Vers le milieu de l'après-midi, une foule joyeuse et bigarrée afflua vers la place principale de la capitale Micropolia. La campagne pour le référendum était lancée et le Parti Merksiste-Luniniste Francovar, par la voix de son Secrétaire National Georges Madrigan, allait donner sa consigne de vote. Partout dans l'assistance flottaient des drapeaux rouges, portant les symboles du PMLF, la lune et la pompe à vélo.
Alors que les militants du parti commençaient à s'impatienter, le Secrétaire National du PMLF arriva enfin et monta sur l'immense tribune, sous les ovations des militants.
Mes amis, camarades ! Il y a quelques mois de cela, nous avons chassé du pouvoir l'ignoble Jallan ! Les différents chefs de clan ont une fois de plus mis leurs querelles de côté et se sont réunis, afin de donner une constitution à la IIIème République. Je ne pouvais me soustraire à mon devoir et ayant à cœur de défendre les intérêts des travailleuses et des travailleurs, des paysans et des ouvriers, de la masse laborieuse de notre pays, je me suis joint à eux et j'ai tenté de faire entendre votre voix !
Cela ne s'est pas fait sans mal et bien souvent, j'ai dû taper du poing sur la table afin d'être entendu, afin que vous soyez entendus, car c'est bien à vous que je pensais tout au long de ces réunions et de ces discussions.
Hélas, bien souvent j'ai été le seul à avoir une opinion sur tel ou tel article de ce qui allait être notre Constitution. Je ne ferai pas état ici des différends qui m'ont opposé à maintes reprises aux autres chefs de clan et aux différents chefs de parti. Mais il est clair que j'étais bien le seul à défendre les intérêts du peuple, alors que eux, ces laquais, ne servaient que les intérêts de la finance, des actionnaires et des patrons !
Aujourd'hui, il vous est demandé de vous prononcer sur cette Constitution. Alors, bien sûr, mes adversaires politiques m'observent, pour voir si je ne vais pas commettre un faux-pas, ils s'attendent à ce que je m'oppose à eux frontalement en appelant à voter NON ! Ou, avec beaucoup de naïveté, ils espèrent que je vais me soumettre à leur vision étriquée, que je vais vous demander à vous, camarades, de mêler vos voix à celles de ceux qui voteront OUI, les nantis, les puissants, les quelques-uns qui tirent toutes les ficelles dans ce pays !

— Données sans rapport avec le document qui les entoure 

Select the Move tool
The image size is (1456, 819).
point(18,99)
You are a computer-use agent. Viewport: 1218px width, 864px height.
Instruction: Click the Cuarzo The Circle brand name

Non, mes amis, non ! Je ne vous demanderais pas de vous prononcer sur une Constitution lorsque l'opinion de celui qui vous représentait a été si peu écoutée, si peu respectée ! Ce combat n'est pas notre combat, c'est le leur ! Cette Constitution n'est pas notre Constitution, c'est la leur ! Camarades, dans la journée d'aujourd'hui et de demain, je vous demande de ne pas participer à ce simulacre de démocratie ! Abstenez-vous ! Que la voix de l'abstention soit la voix de ceux que l'on refuse d'entendre ! De cette façon, les puissants comprendront le message : nous ne nous soumettrons pas à votre vision de la société ! Abstention ! Abstention ! Abstention !
Ce cri fut bientôt repris par des milliers de gens. Abstention ! Abstention ! Abstention ! Puis, l'hymne du parti fut chanté par une foule qui savait que désormais, quelqu'un allait les représenter dignement et les défendre avec courage.